O sistema Callisto está também equipado com a tecnologia de controlo de voz local da Amazon, que permite que Alexa funcione em áreas com conectividade limitada ou sem conectividade.

E uma das inovações neste sistema de Inteligência Artificial combinado com o processamento interno a bordo da capsula espacial Orion, o programa vai poder contornar o atraso (ou latência) associado ao envio de informações da Lua para a Terra e vice-versa, e permitir que futuros astronautas acessem informações e recursos específicos quase que instantaneamente.
No Artemis I, o programa IA Alexa será capaz de aceder a dados de telemetria em tempo real e responder a milhares de perguntas específicas da missão a bordo do Orion, incluindo perguntas como “Alexa, qual é a velocidade atual da Orion?” ou “Alexa, qual é a temperatura na cabine?”

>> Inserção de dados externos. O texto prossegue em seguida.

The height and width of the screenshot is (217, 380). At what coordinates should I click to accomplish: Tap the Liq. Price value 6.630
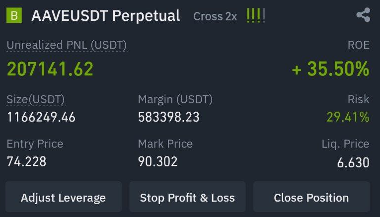coord(353,162)
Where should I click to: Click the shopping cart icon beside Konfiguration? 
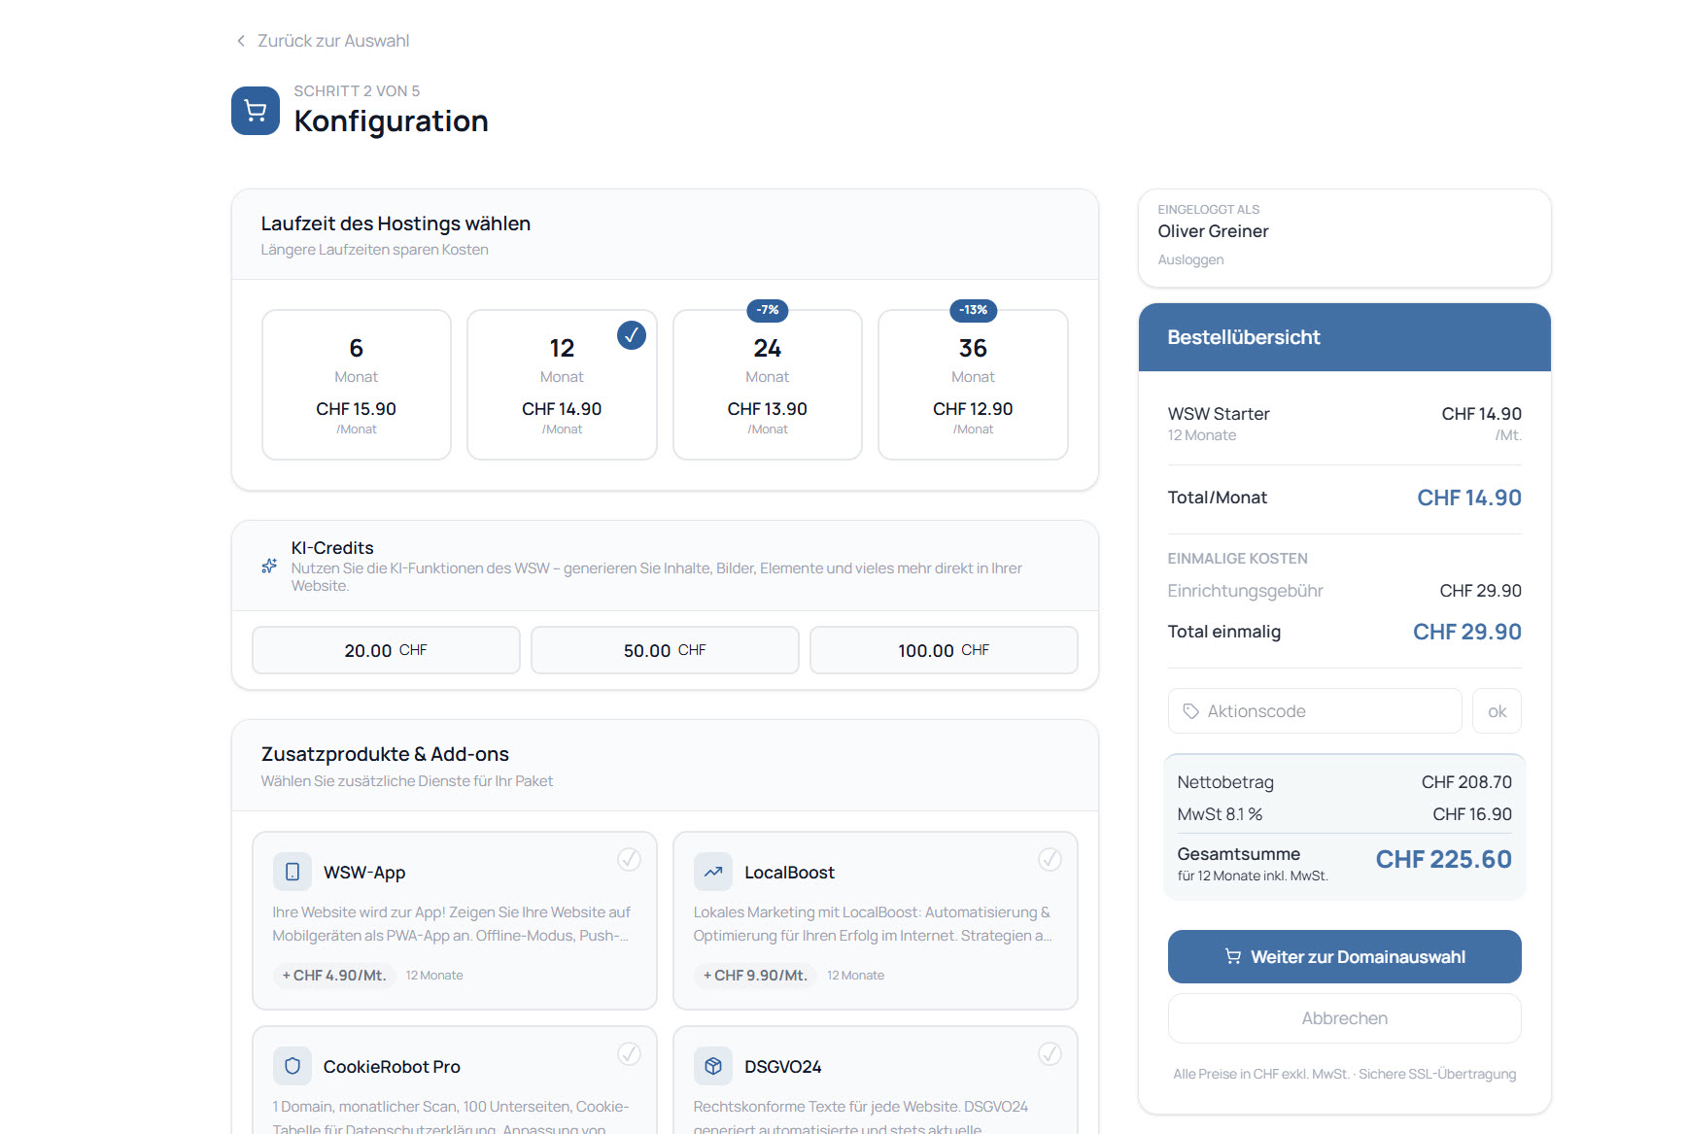tap(256, 111)
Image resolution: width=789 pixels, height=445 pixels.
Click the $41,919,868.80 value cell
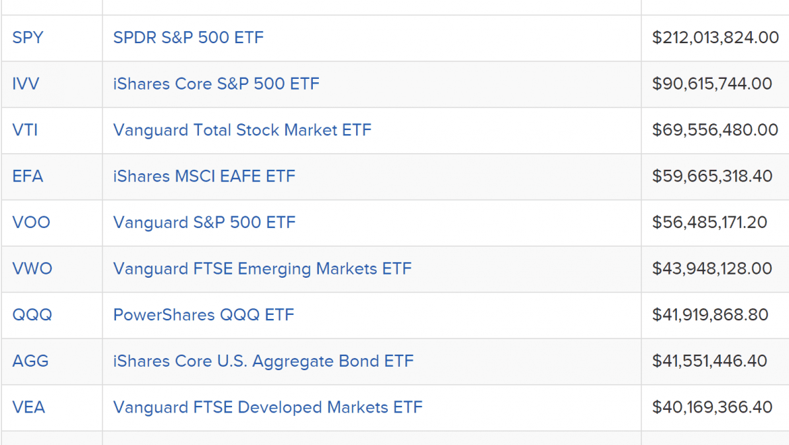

Os engenheiros que têm em mãos o sistema Alexa, não finalizaram o seu trabalho ao entregar este sistema à Lockheed Martin. Esta experiência servirá também para recolha de novos dados e aprenderem com o tempo a todas as ações que a Alexa passou no espaço, de forma a tornar os futuros recursos do sistema ainda melhores para os clientes, quer na espaço, quer na Terra, incluindo aqueles que operam em ambientes hostis ou remotos sem conectividade.

E vai ser através do Deep Space Network da NASA , que a Alexa vai poder recuperar e usar as informações da Terra para os astronautas no espaço. Informações que podem ir desde as simples notícias do que se passa no mundo, mas também contactos mais privados onde os astronautas podem ligar para suas casas durante as longas missões.

Juntas, essas interações de voz podem ajudar a tornar a vida mais simples e eficiente para aqueles que cada vez mais vivem a bordo das estações espaciais ou de missões espaciais de longo curso, especialmente quando eles estão impedidos de contactos pessoais ou preocupados com outras tarefas durante a missão.
Créditos ESA/DR
“Alexa, leve-me para a lua”.
Dentro desta iniciativa inovadora a Amazon avança estar já a criar um novo programa Amazon Future Engineer chamado Alexa for Astronauts .

A iniciativa oferecerá viagens virtuais ao vivo do Johnson Space Center e proporcionará a alunos e futuros astronautas uma visão em primeira mão da experiência virtual da tripulação e outras instalações em torno do controle de missão.

O Alexa for Astronauts incluirá o currículo STEM desenvolvido pelo MIT App Inventor e desenvolvido com os parceiros da National Science Teaching Association e Mobile CSP, permitindo que os educadores aprofundem a aprendizagem da ciência da computação na missão Artemis I nas salas de aula.

Estas novas experiências Alexa, pode ler-se no site da Amazon "serão lançadas mais perto da missão Artemis I. Mas para os mais curiosos está já disponível para dispositivos habilitados para Alexa. E para começar e configurar lembretes para os próximos marcos da missão - basta dizer: “Alexa, leve-me para a lua”.